Are mobile phones bad for our health? Do they emit radiation that is going to cause dangerous cancers in the brain?
The scare stories have run for years, but as yet nobody really knows that much about the health impact of the mobile phone on human beings.
Cancers and brain disease
This week, a new Imperial College study launches, set to monitor the impact of mobile phones and long-term health problems such as Parkinson's, Alzheimers and other brain diseases and cancers.
The Cohort Study on Mobile Communications (COSMOS) is set to be the largest of its kind, with over 250,000 subjects between the ages of 18 to 69 in Britain, Finland, the Netherlands, Sweden and Denmark taking part.
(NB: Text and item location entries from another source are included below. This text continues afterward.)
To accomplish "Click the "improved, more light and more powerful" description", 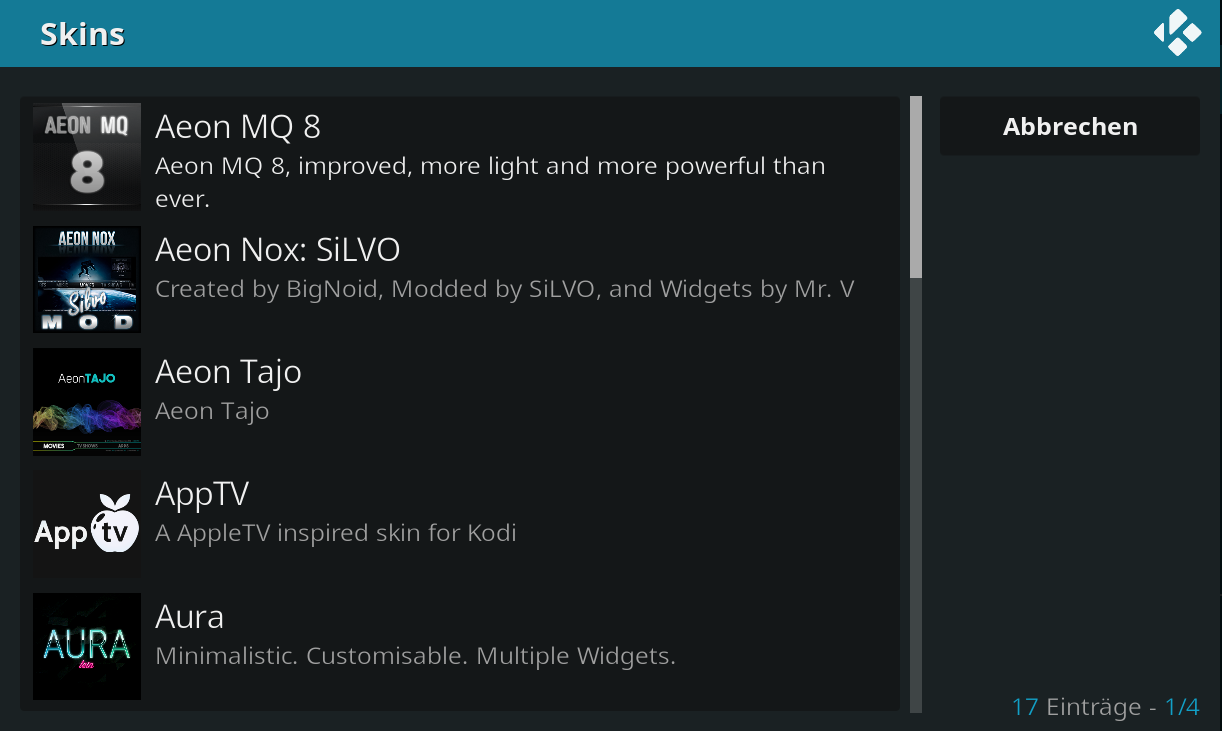I will click(490, 166).
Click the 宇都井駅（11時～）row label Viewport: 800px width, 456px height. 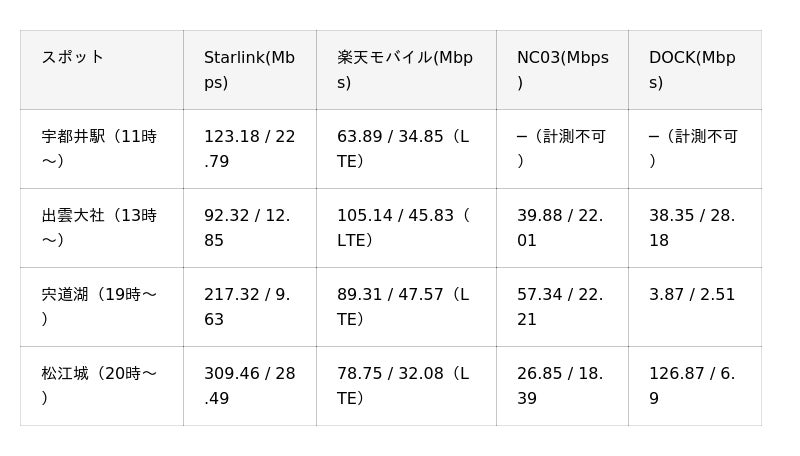[102, 149]
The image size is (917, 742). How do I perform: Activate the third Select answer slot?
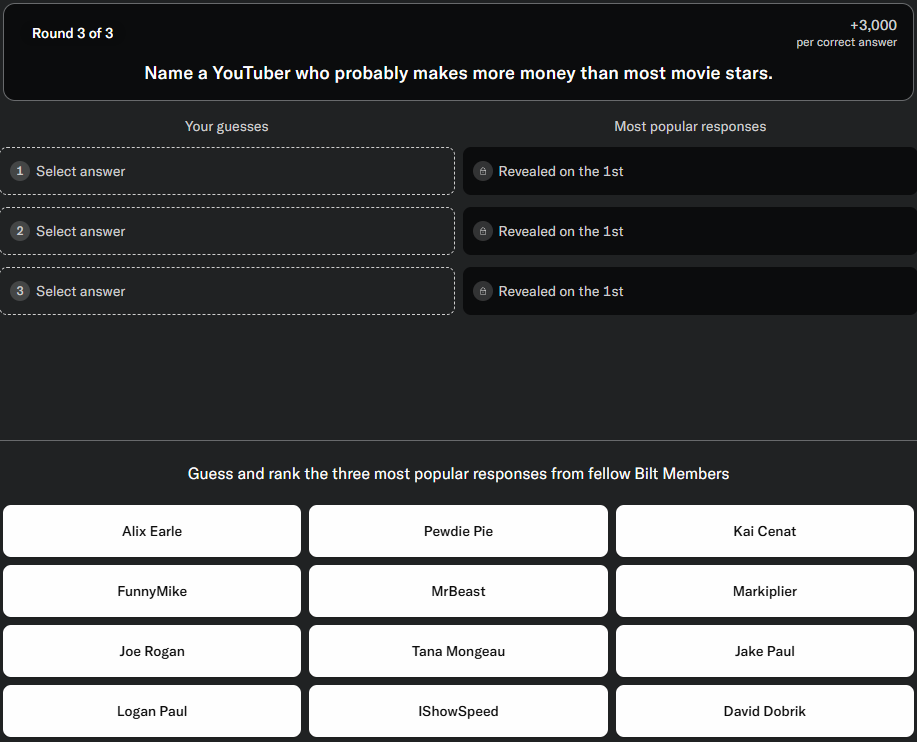228,291
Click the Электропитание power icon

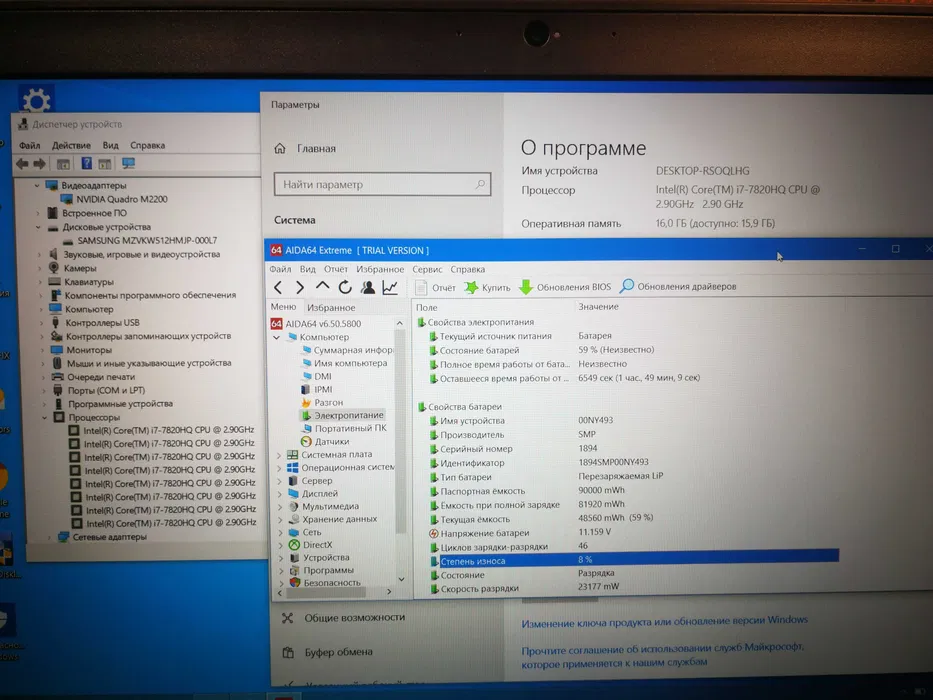pyautogui.click(x=307, y=416)
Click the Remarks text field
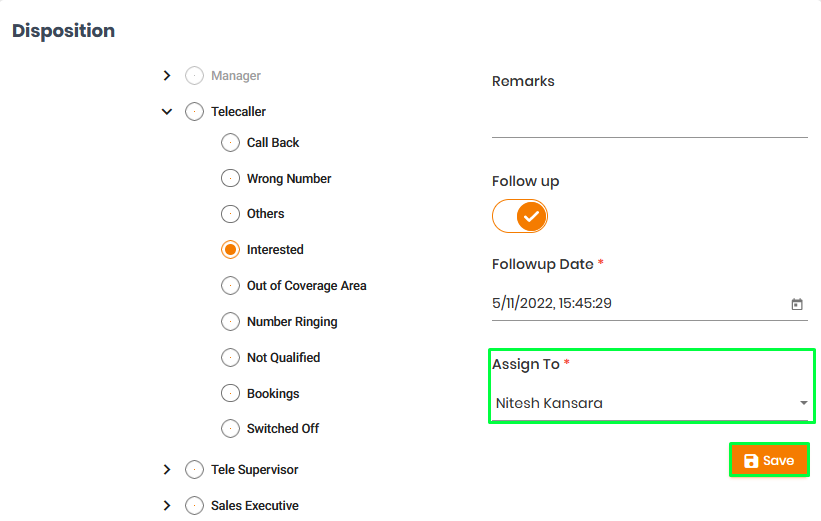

Imperial College's Professor Paul Elliott is the Principal Investigator in the study, and says that research to date examining the mobile phone health link had been reassuring. However, this has only really been carried out on an ad hoc basis over the last ten years.
"For the sake of current users and future generations this is the sensible thing to do," Elliott told a press conference in London this week. "The COSMOS study will be looking at long-term use, 10, 20 or 30 years. And with long-term monitoring there will be time for diseases to develop."
Professor Lawrie Challis from the independent MTHR group said we still cannot rule out the possibility that mobile use might cause cancer.
"There just hasn't been enough time. Most of us have not had mobile phones for more than 10 years," said Challis. "Many cancers take 10, 15 years for the symptoms to appear. So we've got to address the question, could there be something out there that we need to look at."